*What is required*: Determine which lines of the records include the word "chat", and copy them.

*Extracted information*:
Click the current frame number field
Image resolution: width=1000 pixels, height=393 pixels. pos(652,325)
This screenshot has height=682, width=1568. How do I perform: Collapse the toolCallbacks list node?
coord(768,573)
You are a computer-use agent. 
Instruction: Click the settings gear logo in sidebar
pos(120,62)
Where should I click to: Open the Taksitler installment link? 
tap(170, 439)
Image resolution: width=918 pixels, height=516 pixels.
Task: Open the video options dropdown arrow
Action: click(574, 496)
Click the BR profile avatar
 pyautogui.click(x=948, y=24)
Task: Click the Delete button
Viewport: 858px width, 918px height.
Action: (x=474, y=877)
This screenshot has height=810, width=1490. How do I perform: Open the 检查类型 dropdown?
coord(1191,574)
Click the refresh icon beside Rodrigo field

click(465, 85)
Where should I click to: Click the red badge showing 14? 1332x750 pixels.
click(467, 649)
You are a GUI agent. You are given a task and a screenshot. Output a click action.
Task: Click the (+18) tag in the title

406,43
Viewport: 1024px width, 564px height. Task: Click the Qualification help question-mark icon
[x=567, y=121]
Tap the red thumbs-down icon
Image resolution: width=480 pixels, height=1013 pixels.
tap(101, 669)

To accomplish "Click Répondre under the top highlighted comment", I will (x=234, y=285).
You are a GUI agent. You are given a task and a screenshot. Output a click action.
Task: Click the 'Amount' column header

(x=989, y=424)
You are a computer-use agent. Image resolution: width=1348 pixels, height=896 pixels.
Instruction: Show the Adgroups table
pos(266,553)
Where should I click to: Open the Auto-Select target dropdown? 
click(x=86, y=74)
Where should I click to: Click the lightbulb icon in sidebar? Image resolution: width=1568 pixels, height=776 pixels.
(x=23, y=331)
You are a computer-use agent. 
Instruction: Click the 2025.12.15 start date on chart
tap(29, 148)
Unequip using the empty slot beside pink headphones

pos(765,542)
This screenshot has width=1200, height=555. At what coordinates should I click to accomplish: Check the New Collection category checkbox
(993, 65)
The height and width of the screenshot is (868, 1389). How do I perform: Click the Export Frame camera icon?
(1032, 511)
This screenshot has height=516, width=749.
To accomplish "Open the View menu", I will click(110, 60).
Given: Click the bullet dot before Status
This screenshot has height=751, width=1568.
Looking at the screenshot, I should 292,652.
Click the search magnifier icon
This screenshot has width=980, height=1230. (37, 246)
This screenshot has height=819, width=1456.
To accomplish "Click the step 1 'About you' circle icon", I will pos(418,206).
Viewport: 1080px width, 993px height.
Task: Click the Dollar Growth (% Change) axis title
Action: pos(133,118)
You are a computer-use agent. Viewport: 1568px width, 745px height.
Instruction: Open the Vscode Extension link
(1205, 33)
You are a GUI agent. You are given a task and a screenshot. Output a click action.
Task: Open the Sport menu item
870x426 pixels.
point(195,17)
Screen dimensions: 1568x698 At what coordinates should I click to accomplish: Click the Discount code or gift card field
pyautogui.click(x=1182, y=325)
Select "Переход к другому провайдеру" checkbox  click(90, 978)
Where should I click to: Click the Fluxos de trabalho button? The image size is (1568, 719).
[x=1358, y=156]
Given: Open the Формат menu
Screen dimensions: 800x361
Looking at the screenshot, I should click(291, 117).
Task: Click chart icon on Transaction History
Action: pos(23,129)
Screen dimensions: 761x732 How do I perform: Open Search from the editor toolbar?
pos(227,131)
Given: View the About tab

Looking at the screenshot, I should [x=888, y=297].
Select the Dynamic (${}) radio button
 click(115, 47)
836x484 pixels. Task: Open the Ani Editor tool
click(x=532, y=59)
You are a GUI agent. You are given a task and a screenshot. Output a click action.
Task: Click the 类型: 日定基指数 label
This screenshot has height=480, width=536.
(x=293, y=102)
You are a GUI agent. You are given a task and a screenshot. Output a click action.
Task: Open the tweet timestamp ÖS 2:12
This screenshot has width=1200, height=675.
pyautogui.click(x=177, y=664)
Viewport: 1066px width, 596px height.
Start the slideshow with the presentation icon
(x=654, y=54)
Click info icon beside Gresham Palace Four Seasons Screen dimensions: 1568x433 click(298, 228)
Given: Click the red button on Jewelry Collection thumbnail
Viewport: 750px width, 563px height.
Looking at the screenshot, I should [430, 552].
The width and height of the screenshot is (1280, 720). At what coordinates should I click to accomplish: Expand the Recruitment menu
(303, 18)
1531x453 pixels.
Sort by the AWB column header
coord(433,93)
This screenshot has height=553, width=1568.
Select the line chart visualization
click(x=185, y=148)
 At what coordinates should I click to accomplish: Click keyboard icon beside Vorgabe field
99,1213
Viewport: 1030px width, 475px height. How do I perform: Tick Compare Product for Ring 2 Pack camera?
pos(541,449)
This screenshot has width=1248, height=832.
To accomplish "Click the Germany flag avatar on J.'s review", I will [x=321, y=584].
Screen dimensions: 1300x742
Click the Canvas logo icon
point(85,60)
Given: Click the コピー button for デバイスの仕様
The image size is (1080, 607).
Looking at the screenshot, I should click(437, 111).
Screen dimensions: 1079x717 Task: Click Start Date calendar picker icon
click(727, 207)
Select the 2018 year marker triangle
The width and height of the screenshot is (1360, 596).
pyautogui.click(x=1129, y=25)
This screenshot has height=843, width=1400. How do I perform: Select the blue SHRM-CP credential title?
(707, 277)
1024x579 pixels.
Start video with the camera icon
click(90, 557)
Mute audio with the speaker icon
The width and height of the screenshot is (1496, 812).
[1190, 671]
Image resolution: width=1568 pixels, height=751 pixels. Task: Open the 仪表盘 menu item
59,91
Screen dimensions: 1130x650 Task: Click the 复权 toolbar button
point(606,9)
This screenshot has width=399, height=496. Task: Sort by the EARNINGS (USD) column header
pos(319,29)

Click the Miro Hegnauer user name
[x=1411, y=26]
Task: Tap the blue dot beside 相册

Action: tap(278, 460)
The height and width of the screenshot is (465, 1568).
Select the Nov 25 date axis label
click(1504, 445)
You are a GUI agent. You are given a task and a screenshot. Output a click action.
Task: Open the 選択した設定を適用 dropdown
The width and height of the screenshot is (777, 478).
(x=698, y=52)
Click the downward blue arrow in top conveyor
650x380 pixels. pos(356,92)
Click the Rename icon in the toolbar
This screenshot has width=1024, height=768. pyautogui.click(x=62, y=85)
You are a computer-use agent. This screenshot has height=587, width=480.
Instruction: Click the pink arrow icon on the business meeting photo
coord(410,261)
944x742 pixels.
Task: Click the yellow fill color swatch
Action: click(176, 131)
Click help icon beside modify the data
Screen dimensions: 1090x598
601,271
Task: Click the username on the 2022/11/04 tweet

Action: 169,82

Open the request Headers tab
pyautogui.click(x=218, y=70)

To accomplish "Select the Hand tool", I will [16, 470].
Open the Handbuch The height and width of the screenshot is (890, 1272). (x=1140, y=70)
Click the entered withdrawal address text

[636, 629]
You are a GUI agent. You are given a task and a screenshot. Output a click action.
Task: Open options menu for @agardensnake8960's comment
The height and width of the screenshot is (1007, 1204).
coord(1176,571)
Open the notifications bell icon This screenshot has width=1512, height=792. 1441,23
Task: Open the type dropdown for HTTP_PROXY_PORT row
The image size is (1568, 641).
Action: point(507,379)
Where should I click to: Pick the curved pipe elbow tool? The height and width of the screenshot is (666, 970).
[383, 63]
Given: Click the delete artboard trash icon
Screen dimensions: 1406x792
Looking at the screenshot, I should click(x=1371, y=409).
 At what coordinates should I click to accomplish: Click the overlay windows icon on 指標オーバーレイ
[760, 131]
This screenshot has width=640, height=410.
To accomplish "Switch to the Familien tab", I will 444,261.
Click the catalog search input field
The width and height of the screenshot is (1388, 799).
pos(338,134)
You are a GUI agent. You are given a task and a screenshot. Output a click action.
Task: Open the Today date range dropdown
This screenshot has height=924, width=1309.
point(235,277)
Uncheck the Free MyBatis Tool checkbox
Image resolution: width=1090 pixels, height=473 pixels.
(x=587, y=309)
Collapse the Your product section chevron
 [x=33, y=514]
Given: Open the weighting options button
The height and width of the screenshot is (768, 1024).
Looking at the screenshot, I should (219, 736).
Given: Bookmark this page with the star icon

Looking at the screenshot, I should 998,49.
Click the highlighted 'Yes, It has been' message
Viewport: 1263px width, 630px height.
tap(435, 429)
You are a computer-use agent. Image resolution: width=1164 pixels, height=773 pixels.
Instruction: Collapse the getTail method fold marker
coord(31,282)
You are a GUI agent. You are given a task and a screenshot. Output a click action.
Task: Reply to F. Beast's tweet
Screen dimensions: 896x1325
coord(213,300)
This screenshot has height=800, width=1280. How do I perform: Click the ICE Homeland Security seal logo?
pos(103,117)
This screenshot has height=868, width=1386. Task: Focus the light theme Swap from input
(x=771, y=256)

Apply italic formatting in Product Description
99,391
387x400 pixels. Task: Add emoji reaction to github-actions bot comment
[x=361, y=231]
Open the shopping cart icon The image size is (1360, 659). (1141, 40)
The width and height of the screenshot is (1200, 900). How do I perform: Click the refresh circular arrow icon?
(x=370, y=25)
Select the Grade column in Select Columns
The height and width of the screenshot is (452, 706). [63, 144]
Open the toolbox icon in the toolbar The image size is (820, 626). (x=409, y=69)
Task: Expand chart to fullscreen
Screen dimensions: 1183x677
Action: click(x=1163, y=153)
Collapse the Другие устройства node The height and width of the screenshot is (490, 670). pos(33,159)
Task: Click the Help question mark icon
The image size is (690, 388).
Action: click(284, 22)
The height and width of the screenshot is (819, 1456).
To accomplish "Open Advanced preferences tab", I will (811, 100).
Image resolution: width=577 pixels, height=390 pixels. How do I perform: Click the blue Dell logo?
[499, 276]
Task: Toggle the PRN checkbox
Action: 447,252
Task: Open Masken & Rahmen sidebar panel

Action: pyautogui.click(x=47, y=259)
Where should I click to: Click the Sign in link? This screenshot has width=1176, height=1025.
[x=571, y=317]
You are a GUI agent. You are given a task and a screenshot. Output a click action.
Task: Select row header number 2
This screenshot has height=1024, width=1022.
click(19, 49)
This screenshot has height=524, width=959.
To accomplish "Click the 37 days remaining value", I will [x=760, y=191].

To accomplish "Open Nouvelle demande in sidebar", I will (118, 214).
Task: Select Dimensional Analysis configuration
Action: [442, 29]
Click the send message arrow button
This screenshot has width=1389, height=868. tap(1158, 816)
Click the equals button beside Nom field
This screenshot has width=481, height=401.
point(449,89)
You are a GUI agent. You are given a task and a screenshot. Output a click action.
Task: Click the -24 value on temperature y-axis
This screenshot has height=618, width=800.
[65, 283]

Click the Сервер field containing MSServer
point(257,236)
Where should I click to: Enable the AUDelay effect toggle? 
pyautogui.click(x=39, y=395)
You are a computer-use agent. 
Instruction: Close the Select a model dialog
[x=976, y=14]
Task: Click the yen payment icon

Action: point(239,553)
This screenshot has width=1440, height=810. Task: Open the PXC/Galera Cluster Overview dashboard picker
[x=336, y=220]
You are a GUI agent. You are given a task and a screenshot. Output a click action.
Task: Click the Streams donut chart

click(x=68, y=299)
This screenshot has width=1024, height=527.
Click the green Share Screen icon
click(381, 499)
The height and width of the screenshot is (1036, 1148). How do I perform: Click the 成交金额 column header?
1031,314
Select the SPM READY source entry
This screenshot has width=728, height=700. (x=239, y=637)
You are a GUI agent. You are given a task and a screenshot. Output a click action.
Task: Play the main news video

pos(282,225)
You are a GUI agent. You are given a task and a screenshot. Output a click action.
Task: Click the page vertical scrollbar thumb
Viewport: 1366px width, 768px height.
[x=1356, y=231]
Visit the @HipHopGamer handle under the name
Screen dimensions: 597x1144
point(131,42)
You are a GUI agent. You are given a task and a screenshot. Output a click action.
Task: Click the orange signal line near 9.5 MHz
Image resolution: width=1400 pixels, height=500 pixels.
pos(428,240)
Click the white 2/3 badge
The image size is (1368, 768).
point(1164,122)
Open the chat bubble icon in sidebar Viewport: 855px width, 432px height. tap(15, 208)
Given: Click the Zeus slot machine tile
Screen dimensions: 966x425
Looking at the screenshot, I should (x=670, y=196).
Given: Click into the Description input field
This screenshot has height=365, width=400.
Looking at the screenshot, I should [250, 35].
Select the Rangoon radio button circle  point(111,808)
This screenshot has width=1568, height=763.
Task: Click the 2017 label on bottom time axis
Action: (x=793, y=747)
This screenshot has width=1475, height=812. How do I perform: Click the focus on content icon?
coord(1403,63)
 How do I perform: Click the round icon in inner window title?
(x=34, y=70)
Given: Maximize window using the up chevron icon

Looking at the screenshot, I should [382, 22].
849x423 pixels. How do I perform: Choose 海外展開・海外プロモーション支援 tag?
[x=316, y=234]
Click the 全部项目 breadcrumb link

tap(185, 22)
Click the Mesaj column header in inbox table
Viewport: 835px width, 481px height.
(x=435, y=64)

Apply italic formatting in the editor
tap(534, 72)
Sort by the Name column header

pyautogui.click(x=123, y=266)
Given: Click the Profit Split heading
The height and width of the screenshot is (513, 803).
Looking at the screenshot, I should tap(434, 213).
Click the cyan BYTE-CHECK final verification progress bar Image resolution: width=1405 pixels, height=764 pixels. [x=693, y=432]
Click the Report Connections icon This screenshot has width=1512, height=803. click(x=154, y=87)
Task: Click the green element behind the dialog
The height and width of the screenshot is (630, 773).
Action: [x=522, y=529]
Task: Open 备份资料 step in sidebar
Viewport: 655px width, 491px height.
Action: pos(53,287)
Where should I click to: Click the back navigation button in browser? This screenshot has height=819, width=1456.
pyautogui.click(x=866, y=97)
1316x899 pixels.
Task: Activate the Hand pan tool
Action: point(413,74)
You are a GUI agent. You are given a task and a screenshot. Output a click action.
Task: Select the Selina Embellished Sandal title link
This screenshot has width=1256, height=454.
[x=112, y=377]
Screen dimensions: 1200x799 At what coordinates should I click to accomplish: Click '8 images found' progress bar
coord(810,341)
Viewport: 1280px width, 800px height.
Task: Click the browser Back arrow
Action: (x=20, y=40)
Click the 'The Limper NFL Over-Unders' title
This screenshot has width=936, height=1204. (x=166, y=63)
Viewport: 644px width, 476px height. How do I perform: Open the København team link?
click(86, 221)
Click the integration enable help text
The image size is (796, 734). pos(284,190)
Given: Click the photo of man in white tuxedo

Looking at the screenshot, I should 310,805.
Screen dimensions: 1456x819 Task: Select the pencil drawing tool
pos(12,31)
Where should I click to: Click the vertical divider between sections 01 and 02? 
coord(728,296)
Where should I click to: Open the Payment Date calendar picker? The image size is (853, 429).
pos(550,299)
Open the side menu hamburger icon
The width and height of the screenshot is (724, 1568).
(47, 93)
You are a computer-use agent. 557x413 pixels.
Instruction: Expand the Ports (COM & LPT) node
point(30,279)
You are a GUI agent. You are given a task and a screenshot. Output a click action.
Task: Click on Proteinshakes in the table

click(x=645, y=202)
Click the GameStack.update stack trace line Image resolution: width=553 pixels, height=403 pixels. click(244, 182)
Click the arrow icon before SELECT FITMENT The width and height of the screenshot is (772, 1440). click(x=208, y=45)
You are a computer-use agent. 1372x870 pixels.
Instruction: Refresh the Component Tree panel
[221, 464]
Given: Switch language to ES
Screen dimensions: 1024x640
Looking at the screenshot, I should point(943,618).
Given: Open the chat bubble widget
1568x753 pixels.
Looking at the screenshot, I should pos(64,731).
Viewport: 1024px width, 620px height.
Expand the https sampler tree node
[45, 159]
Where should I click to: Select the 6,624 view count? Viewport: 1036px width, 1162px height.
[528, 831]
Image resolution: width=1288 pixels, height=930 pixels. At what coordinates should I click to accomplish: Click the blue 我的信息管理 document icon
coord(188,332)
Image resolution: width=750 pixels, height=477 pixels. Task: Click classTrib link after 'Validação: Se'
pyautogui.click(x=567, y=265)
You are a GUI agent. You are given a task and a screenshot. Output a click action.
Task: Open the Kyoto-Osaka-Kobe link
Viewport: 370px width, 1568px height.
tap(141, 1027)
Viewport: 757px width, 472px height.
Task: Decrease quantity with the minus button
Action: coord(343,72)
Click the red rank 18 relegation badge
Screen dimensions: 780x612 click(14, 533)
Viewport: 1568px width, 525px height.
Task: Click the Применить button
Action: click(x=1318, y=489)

*Written reply*:
Open the chat bubble icon in sidebar Viewport: 855px width, 432px height. tap(15, 208)
Given: Open the chat bubble widget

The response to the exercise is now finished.